The Global Lens series of films from around the world continues at Bates with Becloud by Mexican director Alejandro Gerber Bicecci, showing at 8 p.m. Friday, Sept. 24, and 6 p.m. Monday, Sept. 27, at the Ronj, Bates’ student-run coffeehouse, 32 Frye St.

Hosted by the Bates College Museum of Art, the series continues on Fridays and Saturdays throughout the fall. Admission is $5. Becloud is in Spanish with English subtitles (111 min.). For more information, please contact 207-786-6135 or this olinarts@bates.edu.

Set in 1960s Mexico, Bicecci’s film depicts a tangled neighborhood tale filled with an enthralling mix of history, memory and atonement, creating an unexpected parable of modern Mexico itself.

A trucker and his neighbors Felipe and Andres share a defining incident from their childhood, linking the destinies of their entire neighborhood to an infant found by the trucker and his companion in a dry lake bed years earlier.

Bicecci, a prolific producer of documentaries and short films, graduated cum laude from the Film Training Center in Mexico City and has received numerous grants and fellowships for filmmaking and screenwriting. Made in 2009, Becloud is his first feature film.
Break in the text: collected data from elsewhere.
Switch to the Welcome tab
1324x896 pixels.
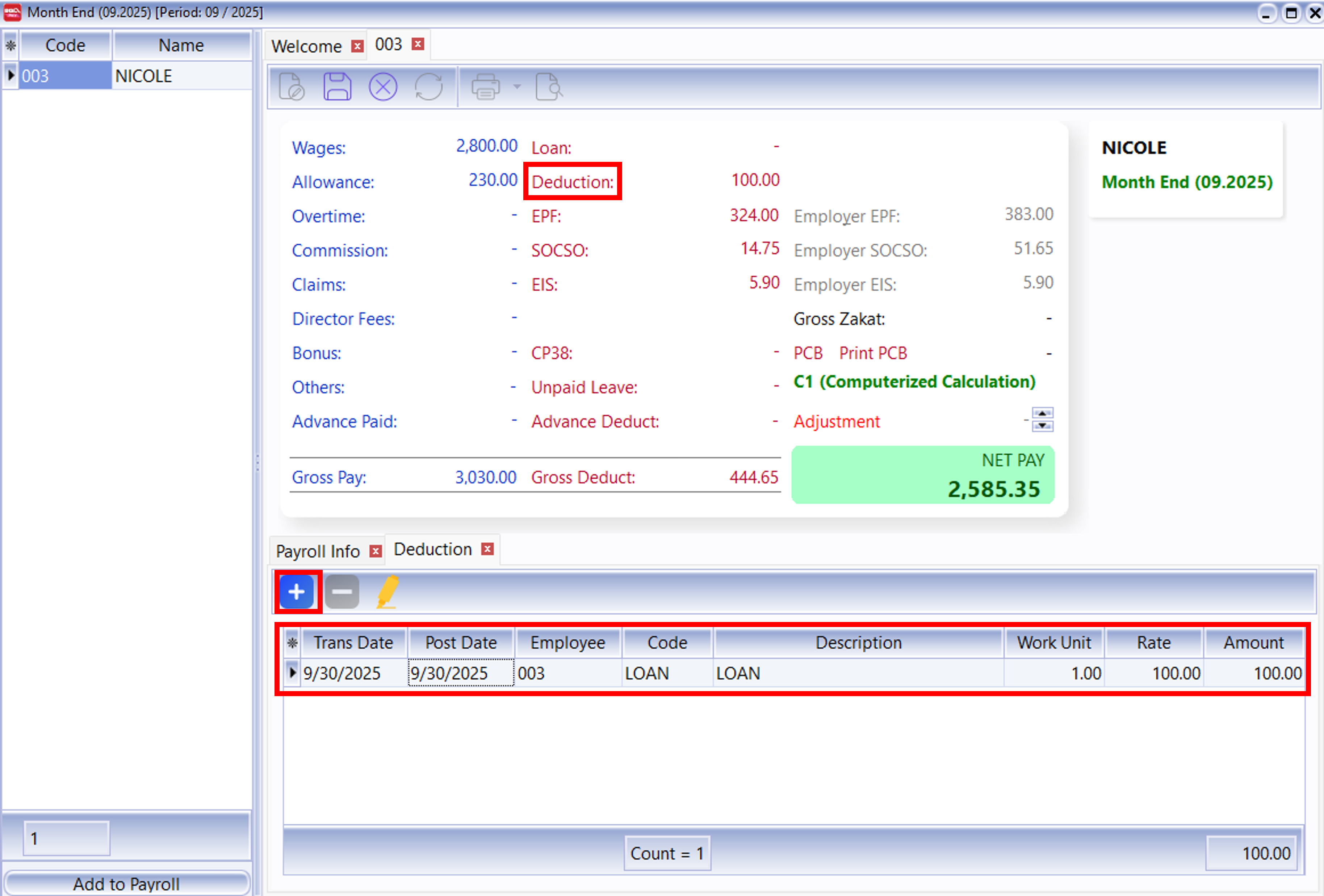tap(306, 46)
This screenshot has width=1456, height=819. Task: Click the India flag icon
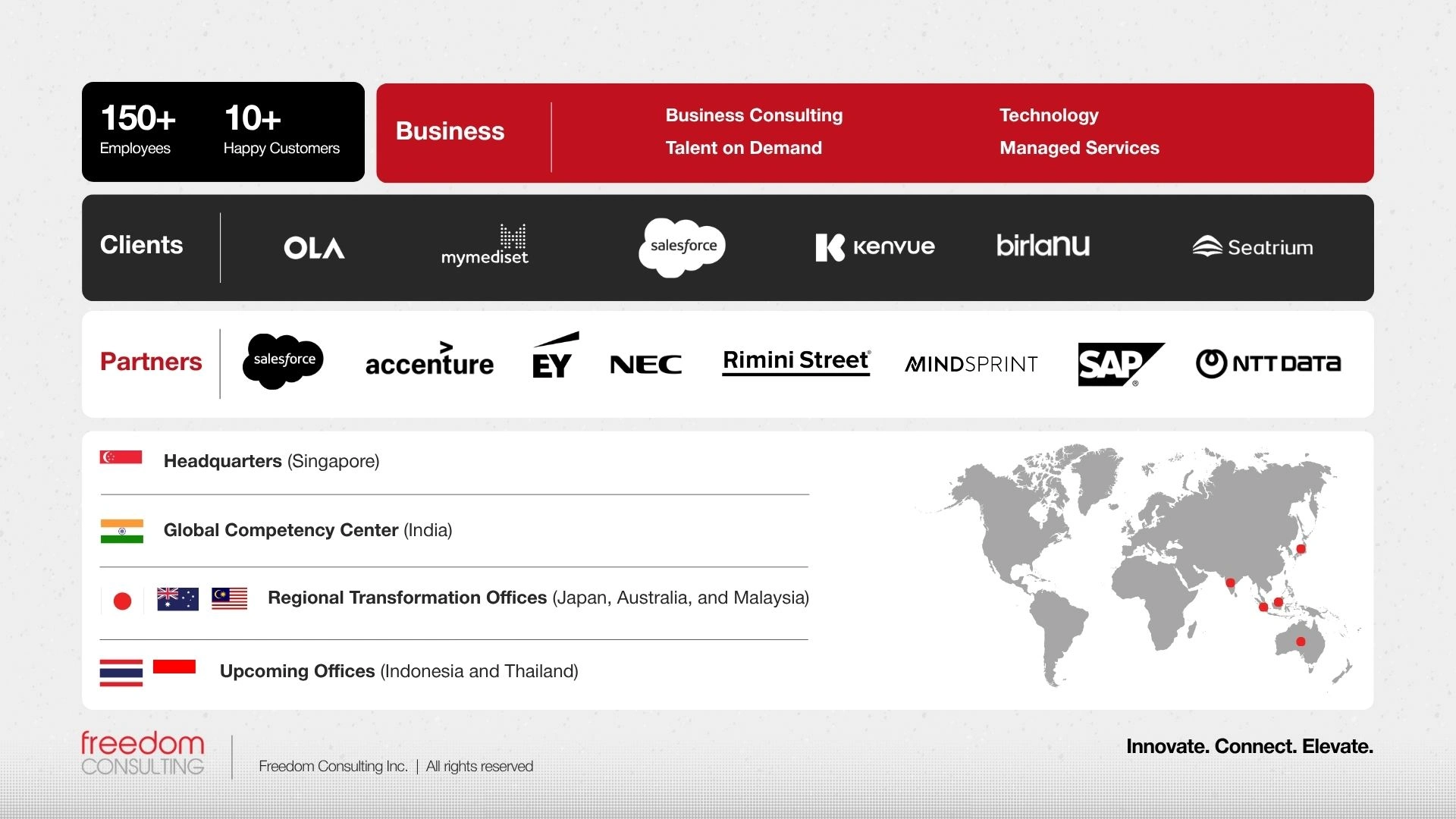click(x=121, y=531)
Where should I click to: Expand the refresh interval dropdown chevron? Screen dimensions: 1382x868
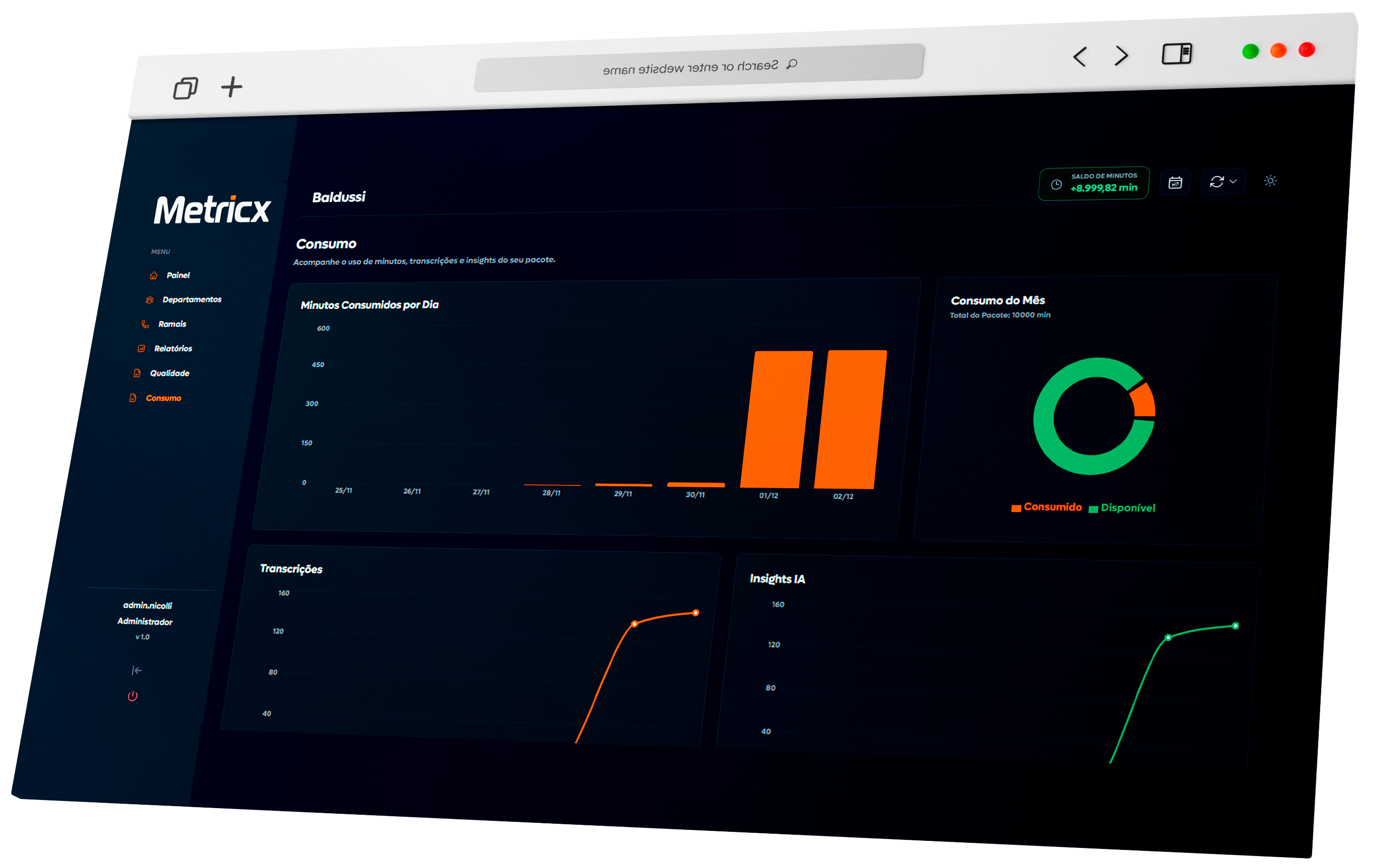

His documentary Morada won the Golden Mikeldi at the Bilbao International Film Festival and is screened worldwide.

The Global Film Initiative produces the series in an effort to promote cross-cultural understanding through the medium of cinema by showing little-known, skillfully made independent films to American audiences. The initiative believes that “a powerful, authentic narrative can foster trust and respect between disparate cultures and mitigate the social and psychological impact of cultural prejudice.”

Here’s the remainder of the 2010 Global Lens schedule at Bates:

Gods (2008): Peruvian director Josue Mendez focuses on the soon-to-be wife of a wealthy industrialist who is eager to shed her working-class background for the opulence of her fiance’s elite lifestyle, but instead finds the ironic contrasts of fate and ambition (Oct. 1 and 4).
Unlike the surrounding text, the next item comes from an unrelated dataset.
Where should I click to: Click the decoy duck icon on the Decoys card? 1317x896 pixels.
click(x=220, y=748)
Masquerades (2008): This heartfelt comedy starring and directed and co-written by Lyes Salem centers around a gardener in a dusty Algerian village who dreams of improving his family’s fortune and marrying off his narcoleptic sister to a “real gentleman” — but she has other plans (Oct. 8 and 11).

Leo’s Room (2009): Director Enrique Buchichio’s film is a coming-of-age story set in the heart of Montevideo, Uruguay, about an affable but secretly troubled young man who is forced by a chance reunion with a classmate to consider the true meaning of his reclusive lifestyle (Oct. 15 and 18).

My Tehran For Sale (2009): Iranian director Granaz Moussavi depicts a terminally ill actress fighting for political asylum, and waiting to clear Australian immigration, as she recounts to an unsympathetic official her attempts to live, work and love in Tehran’s thriving yet turbulent arts subculture. (Oct. 29 and Nov. 1)

Ocean of an Old Man (2008): Set in the devastating aftermath of the 2004 Indian Ocean tsunami, Indian director Rajesh Shera’s feature debut portrays an elderly British schoolteacher coming to grips with his own loss as he searches for missing students on the remote Indian islands of Andaman and Nicobar. (Nov. 5 and 8).

Ordinary People (2009): Serbian director Vladimir Perisic tells the story of a young soldier who, one quiet afternoon during an unspecified conflict in the Balkans, is forced to come to a painful reconciliation with his own actions after following orders to execute civilians (Nov. 12 and 15).

The Shaft (2008): Director Zhang Chi’s wise and poetic debut comprises three intertwined stories about a father, son and daughter fighting to hold onto hope and family as they face the harsh realities of life in a poor Chinese mining town. (Dec. 3 and 6).

Shirley Adams (2009): In this deeply affecting portrait of ordinary courage in present-day South Africa by director Oliver Hermanus, a single mother struggles to care for her paraplegic teenage son in a depressed district on the outskirts of Cape Town (Dec. 10 and 13).